*What you are asked to do:* For each line of the material, check for the string "computer"; then state how many lines had it, giving only the number.
◆ ◆ ◆ ◆ ◆
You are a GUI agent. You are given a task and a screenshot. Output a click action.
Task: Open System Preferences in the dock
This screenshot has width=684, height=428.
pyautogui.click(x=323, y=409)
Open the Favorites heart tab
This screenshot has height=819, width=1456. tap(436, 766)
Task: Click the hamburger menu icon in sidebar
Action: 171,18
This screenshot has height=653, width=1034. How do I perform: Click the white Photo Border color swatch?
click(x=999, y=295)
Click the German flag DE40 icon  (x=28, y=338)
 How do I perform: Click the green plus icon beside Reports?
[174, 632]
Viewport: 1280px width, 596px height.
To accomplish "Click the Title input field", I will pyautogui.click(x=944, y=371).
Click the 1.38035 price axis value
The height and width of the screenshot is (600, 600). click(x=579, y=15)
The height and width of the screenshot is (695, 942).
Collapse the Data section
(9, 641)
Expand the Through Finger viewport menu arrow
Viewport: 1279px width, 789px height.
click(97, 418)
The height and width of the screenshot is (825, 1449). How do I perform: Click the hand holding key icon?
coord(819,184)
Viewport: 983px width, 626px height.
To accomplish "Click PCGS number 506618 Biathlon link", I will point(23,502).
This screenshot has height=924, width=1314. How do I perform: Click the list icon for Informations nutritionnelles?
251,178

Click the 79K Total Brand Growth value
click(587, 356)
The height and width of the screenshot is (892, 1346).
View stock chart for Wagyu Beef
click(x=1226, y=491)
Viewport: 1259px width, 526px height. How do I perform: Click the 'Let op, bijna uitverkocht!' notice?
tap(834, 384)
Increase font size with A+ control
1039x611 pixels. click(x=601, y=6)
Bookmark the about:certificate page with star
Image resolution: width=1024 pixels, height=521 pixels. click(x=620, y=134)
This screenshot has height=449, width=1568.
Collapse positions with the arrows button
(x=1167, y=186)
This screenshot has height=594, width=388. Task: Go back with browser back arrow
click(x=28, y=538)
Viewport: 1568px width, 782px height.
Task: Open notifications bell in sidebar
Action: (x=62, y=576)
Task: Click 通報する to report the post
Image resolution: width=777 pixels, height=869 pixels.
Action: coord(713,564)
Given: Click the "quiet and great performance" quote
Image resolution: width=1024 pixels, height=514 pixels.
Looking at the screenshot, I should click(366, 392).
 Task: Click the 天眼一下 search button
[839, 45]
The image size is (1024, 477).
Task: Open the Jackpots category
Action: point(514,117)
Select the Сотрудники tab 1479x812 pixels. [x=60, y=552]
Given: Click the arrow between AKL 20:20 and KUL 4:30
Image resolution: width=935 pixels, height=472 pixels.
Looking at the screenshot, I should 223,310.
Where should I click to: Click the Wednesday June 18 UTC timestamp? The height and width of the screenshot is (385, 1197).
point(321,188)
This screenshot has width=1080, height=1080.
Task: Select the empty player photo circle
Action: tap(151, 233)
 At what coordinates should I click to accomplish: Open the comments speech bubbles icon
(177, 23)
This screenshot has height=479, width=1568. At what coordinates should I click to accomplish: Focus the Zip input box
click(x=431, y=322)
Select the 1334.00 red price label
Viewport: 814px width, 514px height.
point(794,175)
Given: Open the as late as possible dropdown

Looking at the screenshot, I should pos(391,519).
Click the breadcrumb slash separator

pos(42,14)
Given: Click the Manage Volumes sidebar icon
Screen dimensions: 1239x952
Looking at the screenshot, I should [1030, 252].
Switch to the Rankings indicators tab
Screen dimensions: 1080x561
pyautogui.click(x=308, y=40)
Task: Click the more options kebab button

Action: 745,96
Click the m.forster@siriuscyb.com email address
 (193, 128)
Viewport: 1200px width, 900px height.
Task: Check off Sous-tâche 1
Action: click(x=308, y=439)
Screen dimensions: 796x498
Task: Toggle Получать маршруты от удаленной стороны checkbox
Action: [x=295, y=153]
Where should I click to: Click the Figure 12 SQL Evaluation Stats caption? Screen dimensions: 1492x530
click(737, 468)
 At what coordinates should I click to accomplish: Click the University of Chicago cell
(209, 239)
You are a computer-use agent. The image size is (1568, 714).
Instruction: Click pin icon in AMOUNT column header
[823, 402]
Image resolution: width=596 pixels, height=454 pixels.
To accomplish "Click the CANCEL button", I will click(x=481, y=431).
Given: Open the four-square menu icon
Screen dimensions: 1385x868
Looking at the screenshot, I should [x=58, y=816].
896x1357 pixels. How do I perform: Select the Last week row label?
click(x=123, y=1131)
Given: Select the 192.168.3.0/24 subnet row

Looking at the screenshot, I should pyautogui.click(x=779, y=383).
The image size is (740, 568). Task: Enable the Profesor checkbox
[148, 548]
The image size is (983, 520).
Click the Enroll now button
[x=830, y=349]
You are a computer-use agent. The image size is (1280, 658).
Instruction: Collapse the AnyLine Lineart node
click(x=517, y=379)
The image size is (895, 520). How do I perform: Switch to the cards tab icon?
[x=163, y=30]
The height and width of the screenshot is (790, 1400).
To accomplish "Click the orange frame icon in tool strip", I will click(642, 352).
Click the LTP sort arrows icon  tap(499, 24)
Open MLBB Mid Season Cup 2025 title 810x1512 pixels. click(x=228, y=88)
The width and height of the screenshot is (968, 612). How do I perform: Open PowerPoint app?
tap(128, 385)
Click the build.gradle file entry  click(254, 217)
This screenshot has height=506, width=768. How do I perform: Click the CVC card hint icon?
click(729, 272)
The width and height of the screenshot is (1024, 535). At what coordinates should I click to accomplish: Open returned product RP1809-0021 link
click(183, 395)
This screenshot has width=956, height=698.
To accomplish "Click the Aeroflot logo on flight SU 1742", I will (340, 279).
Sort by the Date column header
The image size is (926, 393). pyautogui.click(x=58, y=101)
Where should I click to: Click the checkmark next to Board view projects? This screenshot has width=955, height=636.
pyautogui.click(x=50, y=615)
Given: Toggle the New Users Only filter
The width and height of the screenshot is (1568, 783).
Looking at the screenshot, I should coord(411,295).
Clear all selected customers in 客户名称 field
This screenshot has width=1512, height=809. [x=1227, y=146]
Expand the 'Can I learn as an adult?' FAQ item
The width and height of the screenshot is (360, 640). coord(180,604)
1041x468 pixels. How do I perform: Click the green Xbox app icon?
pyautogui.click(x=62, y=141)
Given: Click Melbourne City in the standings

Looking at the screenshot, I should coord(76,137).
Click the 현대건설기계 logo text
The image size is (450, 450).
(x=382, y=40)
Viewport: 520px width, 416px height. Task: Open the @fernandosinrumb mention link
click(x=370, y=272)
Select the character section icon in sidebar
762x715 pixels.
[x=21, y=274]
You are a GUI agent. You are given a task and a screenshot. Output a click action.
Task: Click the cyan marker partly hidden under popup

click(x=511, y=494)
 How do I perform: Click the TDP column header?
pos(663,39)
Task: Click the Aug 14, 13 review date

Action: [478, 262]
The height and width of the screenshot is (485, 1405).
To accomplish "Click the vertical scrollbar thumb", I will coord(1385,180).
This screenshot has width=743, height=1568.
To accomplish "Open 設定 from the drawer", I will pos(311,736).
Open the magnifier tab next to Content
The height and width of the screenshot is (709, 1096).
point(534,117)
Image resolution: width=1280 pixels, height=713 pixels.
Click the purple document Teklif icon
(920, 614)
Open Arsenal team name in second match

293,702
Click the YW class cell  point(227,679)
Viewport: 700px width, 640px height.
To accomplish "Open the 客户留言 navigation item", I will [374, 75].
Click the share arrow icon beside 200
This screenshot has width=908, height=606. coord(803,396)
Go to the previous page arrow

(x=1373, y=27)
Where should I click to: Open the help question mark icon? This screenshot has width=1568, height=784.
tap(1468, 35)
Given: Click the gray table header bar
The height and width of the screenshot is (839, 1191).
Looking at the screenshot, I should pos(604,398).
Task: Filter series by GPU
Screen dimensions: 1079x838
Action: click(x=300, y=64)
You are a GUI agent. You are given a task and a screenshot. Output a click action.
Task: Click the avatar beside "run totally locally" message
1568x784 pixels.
◆ ◆ ◆ ◆ ◆
*Result:* 2